Donde venden canoas es en las armadías atracadas a la orilla. Pero no vimos ninguna armadía atracada; por eso seguimos adelante durante más de tres horas. Bueno, la noche se puso gris y bastante espesa, lo cual es una cosa casi tan miserable como la niebla. No logras distinguir la forma del río, y no puedes ver a ninguna distancia. Se hizo muy tarde y todo estaba silencioso, y luego venía hacia arriba un barco de vapor. Encendimos la linterna, pensando que la vería. Normalmente los barcos que remontaban la corriente no se acercaban a nosotros; solían ir por fuera, siguiendo los bancos, en busca de aguas fáciles por entre los arrecifes; pero en noches como esta, no se apartan del canal y embisten contra el río entero.
Podíamos oírlo avanzar pesadamente, pero no lo vimos bien hasta que estuvo cerca. Se dirigía derecho hacia nosotros. Muchas veces hacen eso, a ver cuánto pueden acercarse sin tocarte; de vez en cuando la rueda rompe de un mordisco un remo largo de la balsa, y entonces el piloto asoma la cabeza y se ríe y se cree muy gracioso. Bueno, venía hacia nosotros y creíamos que iba a tratar de rozarnos; pero no parecía desviarse ni tan solo un poco. Era un vapor grande y además venía con prisas; parecía una nube negra con filas de luciérnagas alrededor; pero de pronto se agrandó, enorme y espantoso, con una larga fila de puertas de horno brillando como dientes al rojo vivo, y con su proa monstruosa y la guardia colgando directamente encima de nosotros. Se oyó un grito dirigido hacia nosotros, y un retintín de campanas dando orden de parar los motores, y una cantidad de maldiciones, y el silbar del vapor…, y mientras Jim se tiraba al agua por un lado y yo por el otro, el vapor se abrió paso atravesando la balsa.

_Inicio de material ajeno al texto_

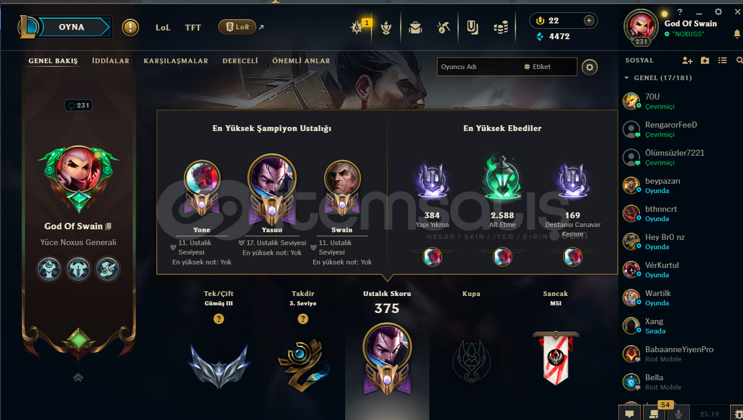Collapse the GENEL friends group

(627, 78)
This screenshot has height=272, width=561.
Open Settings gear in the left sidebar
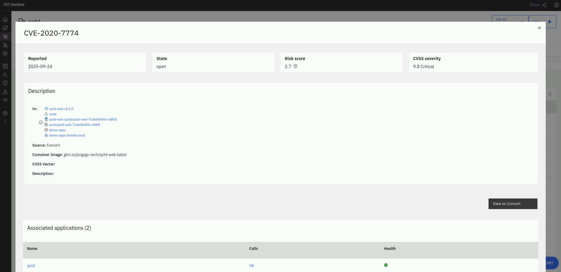5,113
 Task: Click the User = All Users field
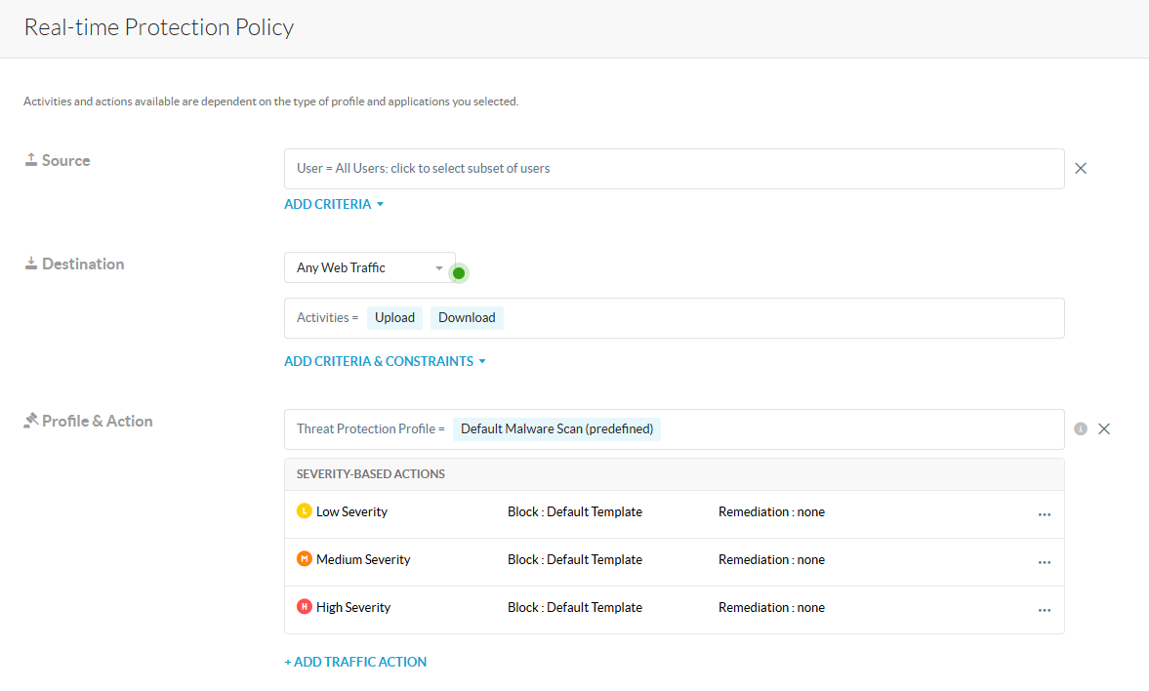click(674, 169)
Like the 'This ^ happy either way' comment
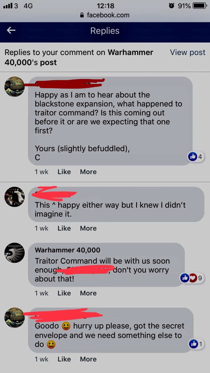 64,228
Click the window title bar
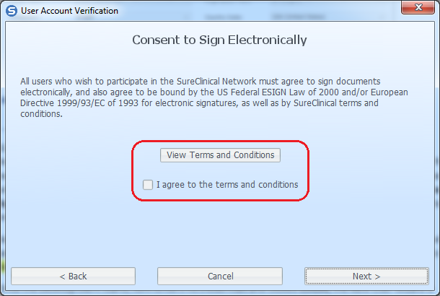 (x=220, y=11)
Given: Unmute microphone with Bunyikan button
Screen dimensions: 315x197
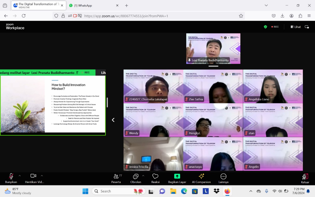Looking at the screenshot, I should (x=11, y=178).
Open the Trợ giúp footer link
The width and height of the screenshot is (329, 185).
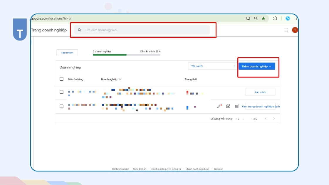(x=219, y=169)
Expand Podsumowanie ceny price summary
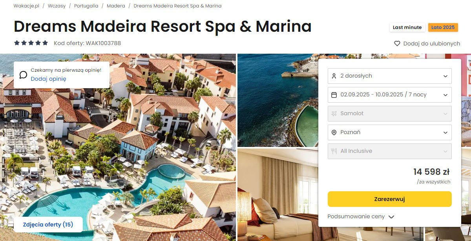This screenshot has height=241, width=471. 361,217
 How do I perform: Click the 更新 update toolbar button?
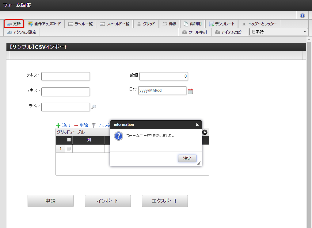click(x=14, y=24)
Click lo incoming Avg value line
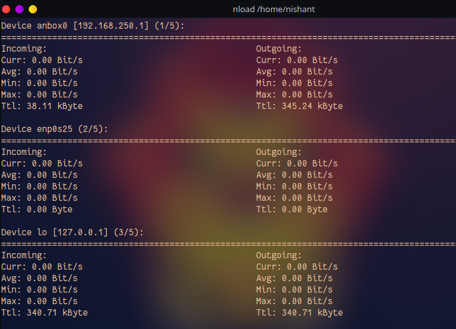 click(x=39, y=278)

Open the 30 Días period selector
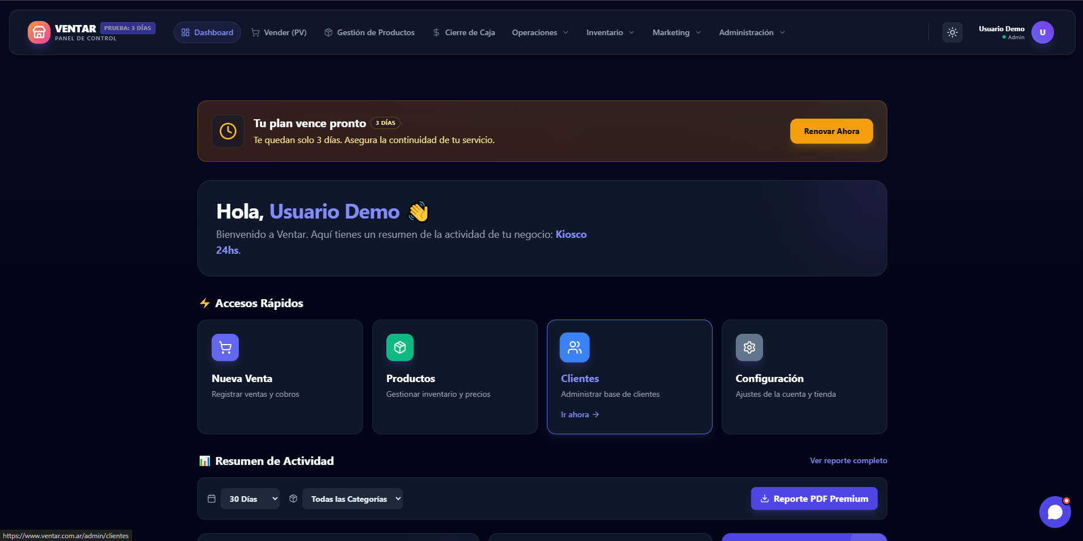tap(250, 499)
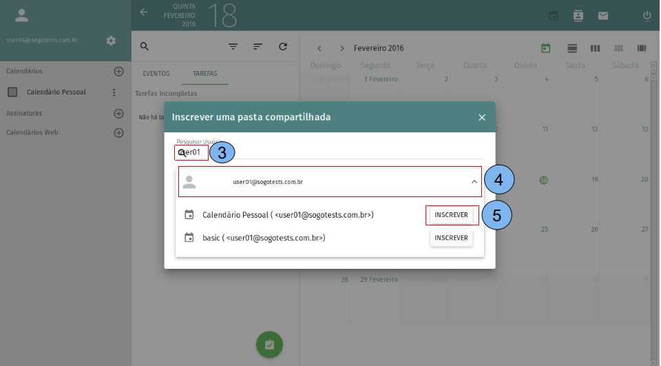Open the address book icon

pyautogui.click(x=578, y=15)
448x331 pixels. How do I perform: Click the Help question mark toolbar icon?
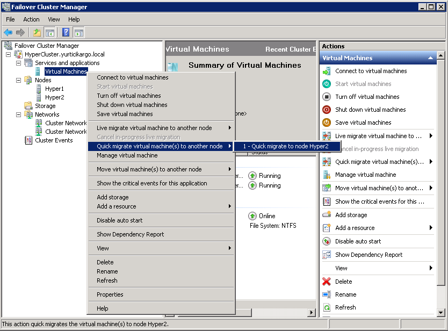(x=66, y=33)
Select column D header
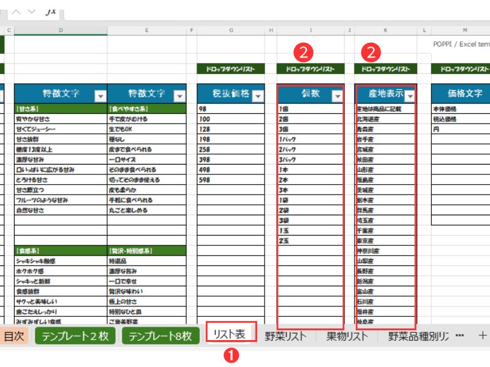Screen dimensions: 490x367 (x=60, y=30)
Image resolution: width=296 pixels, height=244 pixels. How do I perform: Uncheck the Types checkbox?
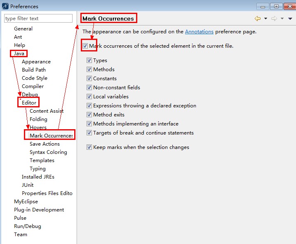tap(89, 60)
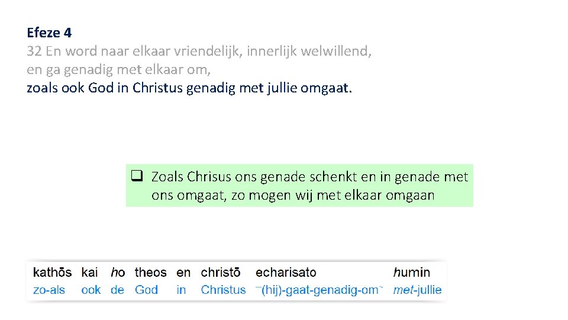Click the Greek word "echarisato"

coord(286,273)
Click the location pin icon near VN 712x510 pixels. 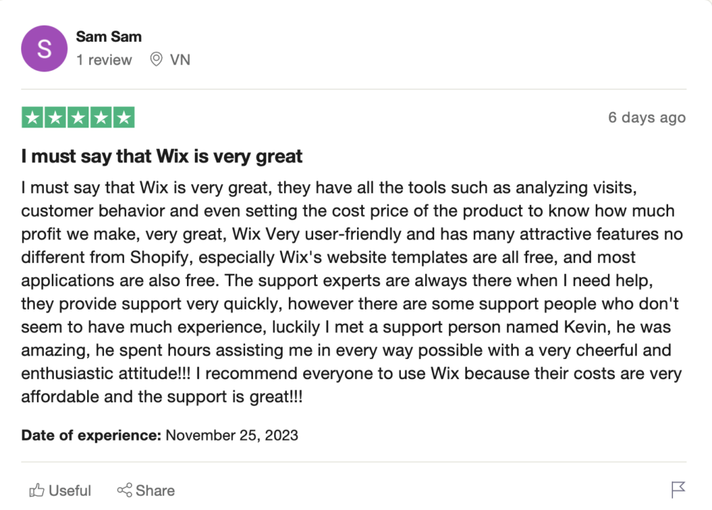(x=157, y=60)

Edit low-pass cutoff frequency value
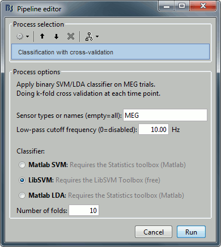154,129
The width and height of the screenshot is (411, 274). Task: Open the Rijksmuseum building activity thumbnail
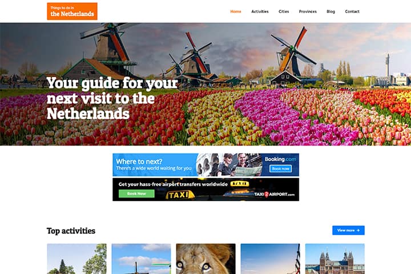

Me zambullí…, y tenía intención de encontrar el fondo además, porque sabía que había de pasarme por encima una rueda de diez metros, y yo quería darle mucho margen. Siempre he podido quedarme bajo el agua un minuto; esta vez creo que me quedé sumergido minuto y medio. Luego salté de prisa hacia la superficie, porque estaba casi a punto de reventar. Salí disparado, sacando el cuerpo hasta los sobacos, y soplé el agua de la nariz, y jadeé un poco. Claro que había una corriente retumbante, y claro que el vapor puso en marcha los motores de nuevo, como diez segundos después de haberlos parado; porque esos hombres no tienen mucho cariño por los balseros; así que ahora el vapor iba surcando río arriba, ya fuera del alcance de la vista, en la espesura de la noche, aunque yo lo podía oír todavía.
Grité una docena de veces buscando a Jim; pero no tuve respuesta; así que me agarré a una tabla que me había rozado mientras trataba de sostenerme pedaleando en el agua; y me lancé hacia la orilla empujando la tabla delante de mí. Pero pronto me di cuenta de que el rumbo de la corriente iba hacia la orilla izquierda, lo que significaba que estaba en un cruce; así que cambié de dirección y seguí la corriente.
Era uno de esos cruces largos y oblicuos, de dos millas; por eso tardé mucho rato en llegar. Tomé tierra bien y trepé por el ribazo. No podía ver a mucha distancia, pero caminé lentamente como un cuarto de milla o más, sobre un terreno difícil, y luego, antes de que pudiera darme cuenta, me encontré frente a una casa grande de troncos, de doble cuerpo y de estilo antiguo. Iba a pasar de largo, rápido, y a escapar, pero muchos perros saltaron hacia mí y se pusieron a ladrarme y aullarme, y yo sabía que mejor sería no mover ni un pelo.